Serie di compiti –
**1)** Riproduci il passo dell'articolo sull'intervista a Drosten che inizia con "Credere alle previsioni" e termina con "i suoi confini.".
**2)** Traduci in inglese questa frase dell'articolo sull'intervista a Drosten: "L’estate potrebbe portare a un’attenuazione ingannevole del fenomeno, ma ciò non sarebbe dovuto alle temperature più alte, come molti credono, bensì al fatto che si trascorre più tempo all’aperto."

═════ Testo del documento ═════

Drosten, dunque, è considerato un punto di riferimento in Germania e, a caduta, anche in Austria, dove si seguono i notiziari televisivi dei “cugini” tedeschi. L’intervista in collegamento da Berlino concessa venerdì sera a Wolf, insolitamente lunga per un telegiornale (oltre 19 minuti), è stata seguita con grande interesse dagli austriaci, che già si stanno preparando alla fase 3 o 4 dell’alleggerimento delle misure disposte per il contenimento dell’epidemia, con riapertura di negozi, servizi, chiese e presto anche scuole.
Siamo dunque all’epilogo del fenomeno? No, ha risposto il virologo berlinese, “siamo nel bel mezzo, se non addirittura all’inizio”, per poi ammonire: “Vediamo proprio in questi giorni sottili segnali di un ripetersi di nuove infezioni”. Ciò potrebbe essere messo in relazione con le recenti festività pasquali, nelle quali non tutti si sono attenuti alle rigorose misure dettate per il contenimento del contagio. Una seconda ondata di infezioni con “un aumento dei casi in una dimensione non più sopportabile” potrebbe essere la conseguenza. “Purtroppo dobbiamo mettere in contro qualcosa del genere”.
Alla domanda di Armin Wolf, se le misure adottate in tutto il mondo non siano state troppo drastiche, Drosten ha risposto: “Abbiamo davanti a noi un virus pericoloso”. Il virologo tedesco lo ha paragonato alla Sars e, sotto certi aspetti, perfino alla Spagnola di un secolo fa, escludendo che possa essere considerato alla stregua di una normale influenza stagionale.
L’estate potrebbe portare a un’attenuazione ingannevole del fenomeno, ma ciò non sarebbe dovuto alle temperature più alte, come molti credono, bensì al fatto che si trascorre più tempo all’aperto. Con il ritorno dell’inverno, invece, potrebbe sopraggiungere una seconda, temuta ondata, che sarebbe addirittura più acuta dell’attuale. Ci salverà il vaccino? Sì, ma soltanto dalla prossima primavera in poi.
Credere alle previsioni allarmanti del professor Drosten o fidarsi invece di virologi più ottimisti, come inizialmente aveva preferito fare Trump? Purtroppo conosceremo la risposta soltanto in autunno o in inverno. Ora ci è consentita una sola considerazione: se il governo tedesco si affida alle raccomandazioni del consulente che ha scelto – e non c’è motivo per pensare diversamente – la Germania, a differenza dell’Austria e di altri Paesi vicini a noi, non rinuncerà molto presto alle misure restrittive adottate e non riaprirà facilmente i suoi confini.

═════ Dati forniti ═════

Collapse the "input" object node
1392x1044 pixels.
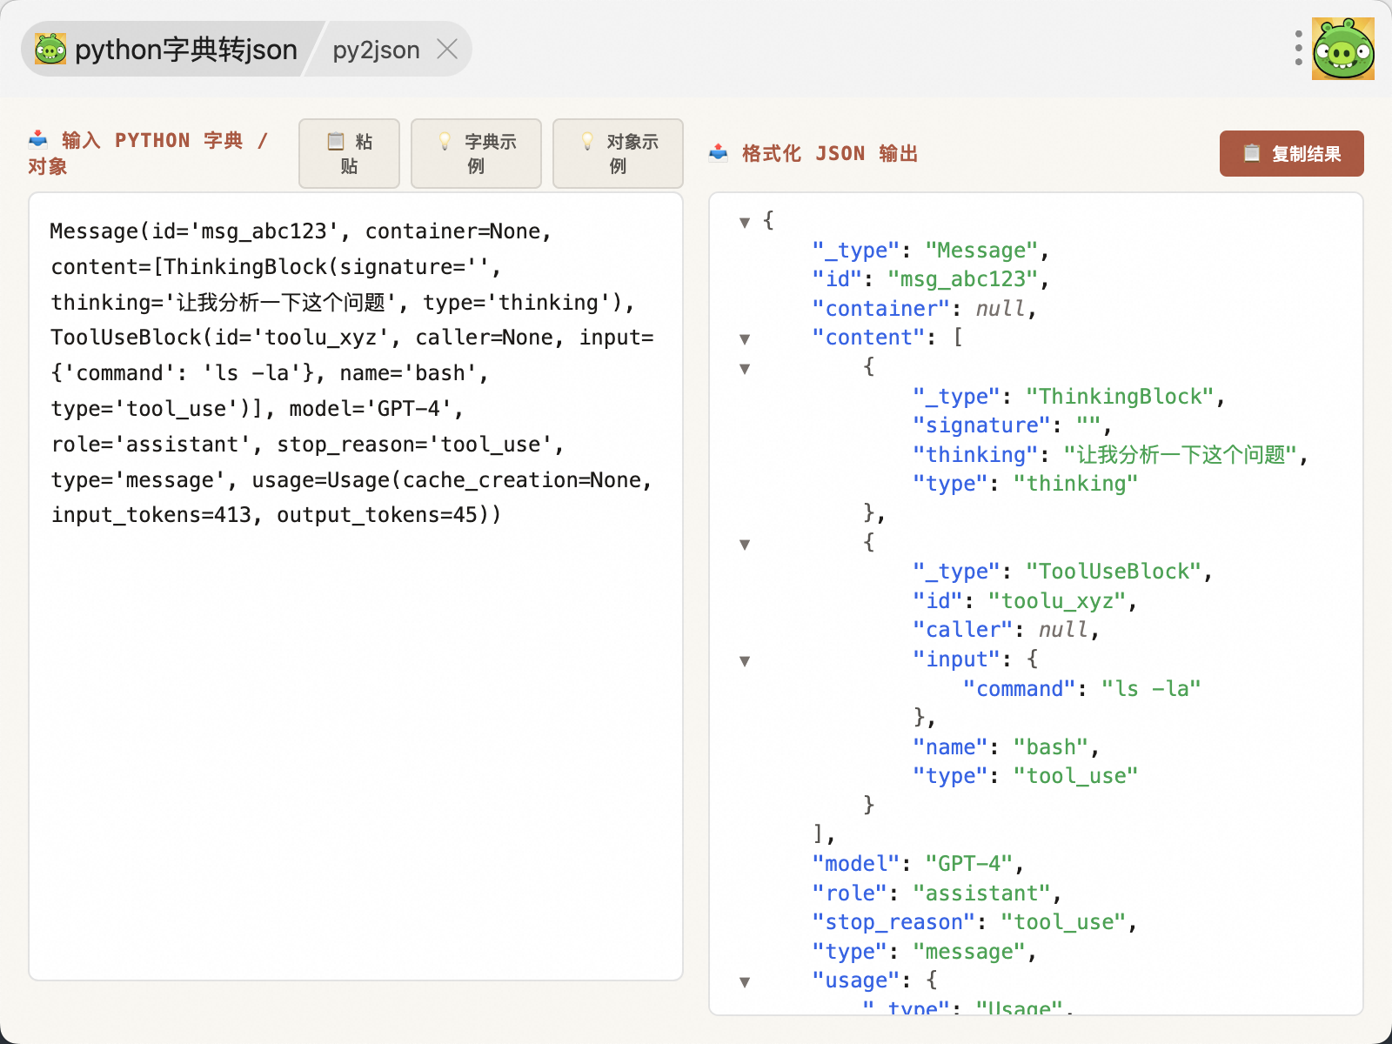pos(745,661)
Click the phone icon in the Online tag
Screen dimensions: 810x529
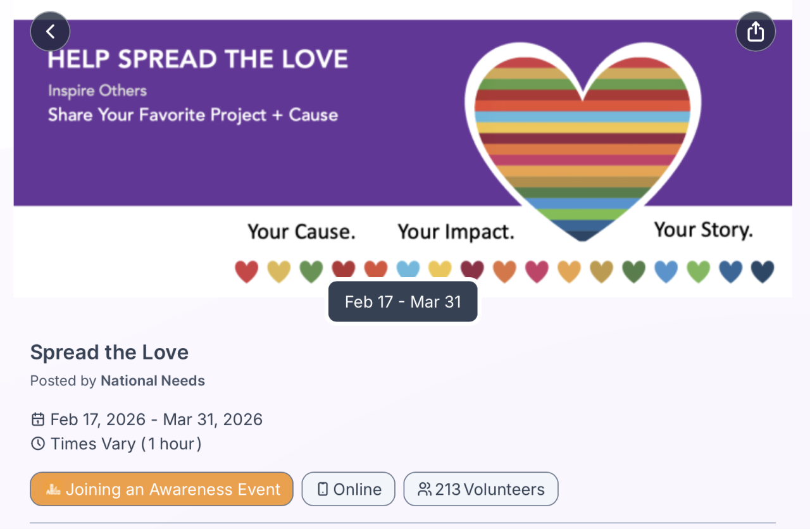click(323, 489)
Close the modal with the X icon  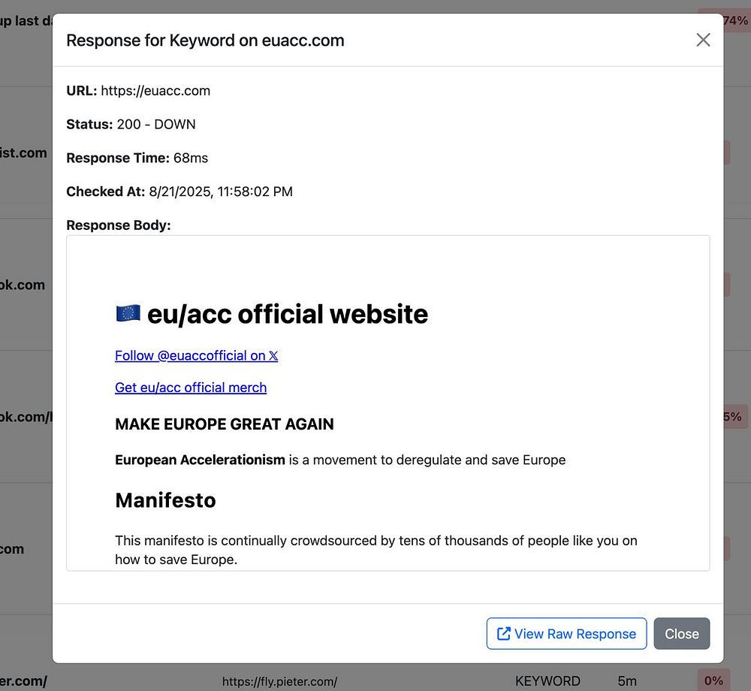click(x=703, y=40)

═════

Risultati dei compiti –
**1)**
Credere alle previsioni allarmanti del professor Drosten o fidarsi invece di virologi più ottimisti, come inizialmente aveva preferito fare Trump? Purtroppo conosceremo la risposta soltanto in autunno o in inverno. Ora ci è consentita una sola considerazione: se il governo tedesco si affida alle raccomandazioni del consulente che ha scelto – e non c’è motivo per pensare diversamente – la Germania, a differenza dell’Austria e di altri Paesi vicini a noi, non rinuncerà molto presto alle misure restrittive adottate e non riaprirà facilmente i suoi confini.

**2)** Summer could bring a deceptive easing of the phenomenon, but this would not be due to higher temperatures, as many believe, but rather to the fact that people spend more time outdoors.